## Text passage
##############################
After this city, which is quite run down, is sold to him. Liu Feng goes about using his knowledge and access to tech from our world to greatly improve the city and its citizens, while dealing with the jealously of other nobles.

So here is the story of how Liu Feng runs the city of Xi Yang.


Starting Today I Work as a City Lord provides examples of:

  • Adam Smith Hates Your Guts: The grain merchants at the beginning in a nutshell. They have an absolute monopoly on selling grain in Xi Yang and are legally allowed to set their prices to whatever they feel like with no limits or repercussions. As such, they blatantly price gouge the citizens by raising the price of grain during times when the citizens are most desperate for food. At the time of their introduction, they had raised it from 2 coppers per kilo to 3 coppers per kilo and this is treated as highway robbery by the citizens. Before Liu Feng gets rid of them, they're trying to charge 20 coppers per kilo.
  • Ambition Is Evil: Inverted given that Liu Feng's ambition for the city is to turn it from a starving pit of squalor into a thriving trade center. This means that his success involves not only improving his own lot, but the lot of all his subjects. He revolutionizes their industry, education, and ability to defend themselves in short order and declared this the beginning of his ambitions.
##############################
## Given records
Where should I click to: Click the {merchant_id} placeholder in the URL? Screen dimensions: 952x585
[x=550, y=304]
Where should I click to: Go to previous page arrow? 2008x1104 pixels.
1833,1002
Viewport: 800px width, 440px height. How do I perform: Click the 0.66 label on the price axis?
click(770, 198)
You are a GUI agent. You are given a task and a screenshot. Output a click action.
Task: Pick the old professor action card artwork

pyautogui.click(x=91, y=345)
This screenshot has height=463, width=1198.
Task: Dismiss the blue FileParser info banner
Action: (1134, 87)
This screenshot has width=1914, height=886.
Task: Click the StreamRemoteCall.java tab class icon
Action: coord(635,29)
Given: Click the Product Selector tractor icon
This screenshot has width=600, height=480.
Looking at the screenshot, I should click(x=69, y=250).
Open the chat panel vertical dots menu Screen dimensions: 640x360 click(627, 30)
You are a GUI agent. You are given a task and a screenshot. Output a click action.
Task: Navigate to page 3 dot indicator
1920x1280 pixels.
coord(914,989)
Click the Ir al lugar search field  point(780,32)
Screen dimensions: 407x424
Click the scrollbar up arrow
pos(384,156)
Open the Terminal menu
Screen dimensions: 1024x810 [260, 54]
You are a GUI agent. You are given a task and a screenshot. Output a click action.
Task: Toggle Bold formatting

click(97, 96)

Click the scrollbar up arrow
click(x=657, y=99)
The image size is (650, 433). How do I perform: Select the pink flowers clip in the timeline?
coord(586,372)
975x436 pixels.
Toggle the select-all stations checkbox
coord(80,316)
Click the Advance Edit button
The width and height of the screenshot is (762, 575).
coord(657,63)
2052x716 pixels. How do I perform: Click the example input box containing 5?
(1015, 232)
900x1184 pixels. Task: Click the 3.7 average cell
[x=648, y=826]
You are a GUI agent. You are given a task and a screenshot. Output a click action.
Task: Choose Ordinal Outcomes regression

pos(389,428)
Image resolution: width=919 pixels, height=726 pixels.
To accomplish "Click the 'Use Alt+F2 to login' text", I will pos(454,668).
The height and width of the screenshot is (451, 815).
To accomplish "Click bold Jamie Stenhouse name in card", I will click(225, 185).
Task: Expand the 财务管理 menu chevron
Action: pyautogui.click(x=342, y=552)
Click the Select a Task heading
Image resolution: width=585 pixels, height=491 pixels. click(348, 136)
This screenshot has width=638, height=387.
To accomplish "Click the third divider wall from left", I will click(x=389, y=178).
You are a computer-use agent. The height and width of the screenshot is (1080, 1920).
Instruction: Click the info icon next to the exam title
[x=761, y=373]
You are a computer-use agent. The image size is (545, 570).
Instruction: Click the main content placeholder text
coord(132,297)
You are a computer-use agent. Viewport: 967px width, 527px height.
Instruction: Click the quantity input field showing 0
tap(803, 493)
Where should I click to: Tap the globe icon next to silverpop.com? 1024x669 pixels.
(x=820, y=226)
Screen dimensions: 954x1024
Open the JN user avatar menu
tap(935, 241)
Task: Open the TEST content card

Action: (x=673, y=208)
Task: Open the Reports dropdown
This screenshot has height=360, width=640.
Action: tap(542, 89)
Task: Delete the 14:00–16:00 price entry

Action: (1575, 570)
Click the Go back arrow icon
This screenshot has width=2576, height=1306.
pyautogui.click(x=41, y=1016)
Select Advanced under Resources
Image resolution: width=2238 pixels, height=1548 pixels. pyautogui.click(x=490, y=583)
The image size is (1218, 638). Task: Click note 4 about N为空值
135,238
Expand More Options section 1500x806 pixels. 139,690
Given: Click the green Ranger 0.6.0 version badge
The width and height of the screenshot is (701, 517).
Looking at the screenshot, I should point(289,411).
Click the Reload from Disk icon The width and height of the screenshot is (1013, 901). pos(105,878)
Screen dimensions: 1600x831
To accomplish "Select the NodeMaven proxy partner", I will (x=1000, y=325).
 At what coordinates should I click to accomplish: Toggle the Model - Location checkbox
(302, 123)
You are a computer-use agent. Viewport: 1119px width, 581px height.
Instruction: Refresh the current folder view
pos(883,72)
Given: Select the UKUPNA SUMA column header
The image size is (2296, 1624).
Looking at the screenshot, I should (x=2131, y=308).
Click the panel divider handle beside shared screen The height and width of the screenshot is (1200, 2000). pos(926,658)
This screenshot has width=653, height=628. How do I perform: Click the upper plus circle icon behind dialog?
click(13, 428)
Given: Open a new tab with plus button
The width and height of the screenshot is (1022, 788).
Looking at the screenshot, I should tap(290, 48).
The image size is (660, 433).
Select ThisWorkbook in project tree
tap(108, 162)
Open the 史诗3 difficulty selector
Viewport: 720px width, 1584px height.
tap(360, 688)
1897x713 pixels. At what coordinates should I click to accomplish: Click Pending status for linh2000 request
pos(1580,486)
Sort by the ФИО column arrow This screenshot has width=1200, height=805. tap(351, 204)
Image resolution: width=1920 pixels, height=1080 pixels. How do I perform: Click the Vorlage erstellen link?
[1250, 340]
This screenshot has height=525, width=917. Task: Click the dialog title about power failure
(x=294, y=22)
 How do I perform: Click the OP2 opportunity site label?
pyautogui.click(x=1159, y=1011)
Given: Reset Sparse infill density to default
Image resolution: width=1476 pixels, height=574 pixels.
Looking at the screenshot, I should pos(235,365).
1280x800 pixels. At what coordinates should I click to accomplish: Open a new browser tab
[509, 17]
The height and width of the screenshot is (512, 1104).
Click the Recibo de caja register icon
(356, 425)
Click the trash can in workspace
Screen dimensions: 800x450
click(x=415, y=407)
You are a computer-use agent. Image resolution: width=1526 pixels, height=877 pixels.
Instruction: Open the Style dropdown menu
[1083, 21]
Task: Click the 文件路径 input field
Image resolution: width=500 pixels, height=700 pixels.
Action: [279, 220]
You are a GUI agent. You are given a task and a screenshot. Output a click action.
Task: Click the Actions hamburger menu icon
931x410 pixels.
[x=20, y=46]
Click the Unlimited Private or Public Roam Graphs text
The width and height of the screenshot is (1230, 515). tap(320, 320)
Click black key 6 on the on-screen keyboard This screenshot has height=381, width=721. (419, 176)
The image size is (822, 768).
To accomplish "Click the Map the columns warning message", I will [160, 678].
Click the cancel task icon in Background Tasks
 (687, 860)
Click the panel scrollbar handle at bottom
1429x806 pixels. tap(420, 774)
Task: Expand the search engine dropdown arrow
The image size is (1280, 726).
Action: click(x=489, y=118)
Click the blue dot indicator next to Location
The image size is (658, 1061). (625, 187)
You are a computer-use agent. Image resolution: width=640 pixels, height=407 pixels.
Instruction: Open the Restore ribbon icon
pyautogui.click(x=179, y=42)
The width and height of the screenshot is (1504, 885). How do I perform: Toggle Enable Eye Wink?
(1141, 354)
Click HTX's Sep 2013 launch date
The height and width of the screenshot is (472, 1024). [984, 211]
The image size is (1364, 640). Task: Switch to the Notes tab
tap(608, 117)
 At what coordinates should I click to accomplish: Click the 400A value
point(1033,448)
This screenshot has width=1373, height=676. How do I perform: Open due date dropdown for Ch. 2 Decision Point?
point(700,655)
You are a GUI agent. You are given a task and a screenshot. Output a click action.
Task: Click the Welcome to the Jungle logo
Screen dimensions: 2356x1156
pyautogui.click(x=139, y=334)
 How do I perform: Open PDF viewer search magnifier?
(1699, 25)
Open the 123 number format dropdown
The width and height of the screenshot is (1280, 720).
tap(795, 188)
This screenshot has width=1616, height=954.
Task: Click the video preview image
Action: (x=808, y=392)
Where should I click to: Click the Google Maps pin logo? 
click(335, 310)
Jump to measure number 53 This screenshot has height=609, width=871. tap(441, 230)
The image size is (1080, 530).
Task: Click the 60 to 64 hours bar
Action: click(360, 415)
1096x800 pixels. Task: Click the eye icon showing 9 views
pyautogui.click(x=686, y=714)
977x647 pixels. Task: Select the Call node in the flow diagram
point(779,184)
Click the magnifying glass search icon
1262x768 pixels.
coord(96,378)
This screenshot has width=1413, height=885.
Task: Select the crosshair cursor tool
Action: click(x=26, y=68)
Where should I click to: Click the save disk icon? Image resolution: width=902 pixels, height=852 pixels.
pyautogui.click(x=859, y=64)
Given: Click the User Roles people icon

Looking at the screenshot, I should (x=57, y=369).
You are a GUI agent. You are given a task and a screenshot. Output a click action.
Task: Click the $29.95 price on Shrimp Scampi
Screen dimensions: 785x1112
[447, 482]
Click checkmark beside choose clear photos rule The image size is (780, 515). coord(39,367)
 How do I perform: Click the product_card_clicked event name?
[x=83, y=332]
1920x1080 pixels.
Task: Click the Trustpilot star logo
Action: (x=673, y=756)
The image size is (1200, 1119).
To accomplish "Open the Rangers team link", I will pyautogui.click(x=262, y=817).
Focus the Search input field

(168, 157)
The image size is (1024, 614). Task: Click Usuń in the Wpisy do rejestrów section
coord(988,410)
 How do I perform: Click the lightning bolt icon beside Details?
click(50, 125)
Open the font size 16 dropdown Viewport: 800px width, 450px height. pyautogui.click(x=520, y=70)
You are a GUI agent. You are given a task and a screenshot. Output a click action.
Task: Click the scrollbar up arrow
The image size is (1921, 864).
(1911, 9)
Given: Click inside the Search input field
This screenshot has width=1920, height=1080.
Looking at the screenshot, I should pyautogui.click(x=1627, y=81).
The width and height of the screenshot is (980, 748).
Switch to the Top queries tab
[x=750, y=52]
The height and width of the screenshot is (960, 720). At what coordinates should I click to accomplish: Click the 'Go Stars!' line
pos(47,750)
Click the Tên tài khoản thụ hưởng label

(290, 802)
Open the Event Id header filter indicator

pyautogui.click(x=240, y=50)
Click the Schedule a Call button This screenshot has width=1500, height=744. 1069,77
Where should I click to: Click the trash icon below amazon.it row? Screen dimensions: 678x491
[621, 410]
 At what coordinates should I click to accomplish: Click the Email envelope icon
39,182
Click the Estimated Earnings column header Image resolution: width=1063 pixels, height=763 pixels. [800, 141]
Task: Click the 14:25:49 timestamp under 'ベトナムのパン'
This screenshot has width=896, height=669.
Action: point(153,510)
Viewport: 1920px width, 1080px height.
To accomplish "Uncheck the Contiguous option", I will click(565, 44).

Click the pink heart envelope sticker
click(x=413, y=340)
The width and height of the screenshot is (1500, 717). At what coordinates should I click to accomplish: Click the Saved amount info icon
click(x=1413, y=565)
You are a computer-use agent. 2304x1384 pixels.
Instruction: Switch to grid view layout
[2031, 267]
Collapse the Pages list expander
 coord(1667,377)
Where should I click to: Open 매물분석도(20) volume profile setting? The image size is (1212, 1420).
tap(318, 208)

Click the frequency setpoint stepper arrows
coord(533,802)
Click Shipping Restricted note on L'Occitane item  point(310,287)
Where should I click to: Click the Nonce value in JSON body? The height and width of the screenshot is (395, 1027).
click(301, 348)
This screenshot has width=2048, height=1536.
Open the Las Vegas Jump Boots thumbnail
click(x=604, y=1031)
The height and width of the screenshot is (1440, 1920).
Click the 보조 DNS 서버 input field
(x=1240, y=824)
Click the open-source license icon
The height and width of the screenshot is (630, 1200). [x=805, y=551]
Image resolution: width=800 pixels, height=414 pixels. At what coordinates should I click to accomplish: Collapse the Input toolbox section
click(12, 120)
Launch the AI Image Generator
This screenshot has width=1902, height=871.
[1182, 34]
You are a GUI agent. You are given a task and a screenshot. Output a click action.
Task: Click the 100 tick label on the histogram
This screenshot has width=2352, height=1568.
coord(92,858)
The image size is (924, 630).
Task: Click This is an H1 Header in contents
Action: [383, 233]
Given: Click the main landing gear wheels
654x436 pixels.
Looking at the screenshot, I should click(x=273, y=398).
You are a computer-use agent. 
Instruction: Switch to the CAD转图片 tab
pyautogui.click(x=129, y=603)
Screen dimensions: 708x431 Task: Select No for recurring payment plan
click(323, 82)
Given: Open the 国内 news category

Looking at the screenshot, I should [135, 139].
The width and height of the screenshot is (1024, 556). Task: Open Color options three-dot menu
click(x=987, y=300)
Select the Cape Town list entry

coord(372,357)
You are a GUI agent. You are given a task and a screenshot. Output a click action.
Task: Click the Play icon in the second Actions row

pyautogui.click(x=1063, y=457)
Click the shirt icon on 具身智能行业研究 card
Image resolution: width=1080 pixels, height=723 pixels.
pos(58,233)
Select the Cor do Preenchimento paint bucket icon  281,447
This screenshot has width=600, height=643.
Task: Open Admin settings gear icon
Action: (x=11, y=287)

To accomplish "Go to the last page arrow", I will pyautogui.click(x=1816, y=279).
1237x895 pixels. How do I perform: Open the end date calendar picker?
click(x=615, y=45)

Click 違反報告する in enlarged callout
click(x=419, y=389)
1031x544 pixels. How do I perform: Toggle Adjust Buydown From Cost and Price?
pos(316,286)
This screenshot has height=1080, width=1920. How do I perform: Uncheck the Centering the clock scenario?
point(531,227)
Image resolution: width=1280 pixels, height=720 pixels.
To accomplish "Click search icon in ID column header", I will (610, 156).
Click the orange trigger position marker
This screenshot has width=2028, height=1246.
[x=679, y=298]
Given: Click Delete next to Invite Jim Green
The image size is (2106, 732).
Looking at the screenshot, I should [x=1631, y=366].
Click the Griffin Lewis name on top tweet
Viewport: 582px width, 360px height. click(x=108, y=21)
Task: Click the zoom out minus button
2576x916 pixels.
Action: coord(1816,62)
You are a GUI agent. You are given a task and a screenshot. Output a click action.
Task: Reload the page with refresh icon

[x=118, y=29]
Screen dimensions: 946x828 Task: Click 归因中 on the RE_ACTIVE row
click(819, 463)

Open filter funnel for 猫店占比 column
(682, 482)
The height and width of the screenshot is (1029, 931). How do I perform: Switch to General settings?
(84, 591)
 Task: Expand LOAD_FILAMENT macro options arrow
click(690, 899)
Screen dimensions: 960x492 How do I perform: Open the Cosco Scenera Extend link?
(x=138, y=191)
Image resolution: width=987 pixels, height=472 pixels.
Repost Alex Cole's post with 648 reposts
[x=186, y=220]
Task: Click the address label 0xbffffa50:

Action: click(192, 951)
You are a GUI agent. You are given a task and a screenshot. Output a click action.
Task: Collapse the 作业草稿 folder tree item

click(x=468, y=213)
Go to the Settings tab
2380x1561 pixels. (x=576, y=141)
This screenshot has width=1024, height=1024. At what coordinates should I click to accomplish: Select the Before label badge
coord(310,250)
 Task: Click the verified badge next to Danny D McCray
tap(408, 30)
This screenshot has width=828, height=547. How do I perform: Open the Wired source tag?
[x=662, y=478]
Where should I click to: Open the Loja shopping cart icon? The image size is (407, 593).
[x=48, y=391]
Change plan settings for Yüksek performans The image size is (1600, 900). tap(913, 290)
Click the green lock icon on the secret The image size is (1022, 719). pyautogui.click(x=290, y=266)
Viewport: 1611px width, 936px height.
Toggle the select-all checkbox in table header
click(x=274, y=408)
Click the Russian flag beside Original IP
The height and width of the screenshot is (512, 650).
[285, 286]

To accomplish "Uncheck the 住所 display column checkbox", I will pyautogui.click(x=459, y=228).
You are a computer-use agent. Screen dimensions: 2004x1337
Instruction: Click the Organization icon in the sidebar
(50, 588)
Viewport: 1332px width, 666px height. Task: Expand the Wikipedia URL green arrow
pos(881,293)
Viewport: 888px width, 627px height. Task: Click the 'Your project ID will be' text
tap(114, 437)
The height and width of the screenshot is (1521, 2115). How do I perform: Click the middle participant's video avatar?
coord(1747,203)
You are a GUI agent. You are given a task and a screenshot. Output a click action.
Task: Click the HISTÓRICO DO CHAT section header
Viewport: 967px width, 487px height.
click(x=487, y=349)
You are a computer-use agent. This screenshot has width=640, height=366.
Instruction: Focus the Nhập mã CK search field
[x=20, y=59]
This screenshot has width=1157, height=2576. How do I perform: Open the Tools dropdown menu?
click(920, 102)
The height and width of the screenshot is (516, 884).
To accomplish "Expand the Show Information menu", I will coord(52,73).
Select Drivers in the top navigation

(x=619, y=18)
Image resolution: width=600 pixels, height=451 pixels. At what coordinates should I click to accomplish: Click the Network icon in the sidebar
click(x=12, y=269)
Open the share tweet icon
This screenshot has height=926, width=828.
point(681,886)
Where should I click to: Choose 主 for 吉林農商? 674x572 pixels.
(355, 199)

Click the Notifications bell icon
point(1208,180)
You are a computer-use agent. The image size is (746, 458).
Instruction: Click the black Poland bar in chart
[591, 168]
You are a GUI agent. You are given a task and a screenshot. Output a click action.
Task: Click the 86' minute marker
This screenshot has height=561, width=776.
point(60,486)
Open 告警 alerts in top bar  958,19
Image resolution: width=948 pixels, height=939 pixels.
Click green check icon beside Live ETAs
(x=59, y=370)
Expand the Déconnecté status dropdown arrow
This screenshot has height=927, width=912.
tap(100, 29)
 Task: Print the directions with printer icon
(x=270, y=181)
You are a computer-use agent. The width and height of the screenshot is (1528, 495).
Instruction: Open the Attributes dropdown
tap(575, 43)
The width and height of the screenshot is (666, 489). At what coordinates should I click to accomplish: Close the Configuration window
##############################
## What is asked
- a) In the text about Starting Today I Work as a City Lord, what price per kilo were the grain merchants trying to charge before Liu Feng got rid of them?
- b) Please output the part of the text about Starting Today I Work as a City Lord that opens with the words containing "After this city, which" and closes with "of other nobles.".

## Results in order
- a) 20 coppers per kilo.

- b)
After this city, which is quite run down, is sold to him. Liu Feng goes about using his knowledge and access to tech from our world to greatly improve the city and its citizens, while dealing with the jealously of other nobles.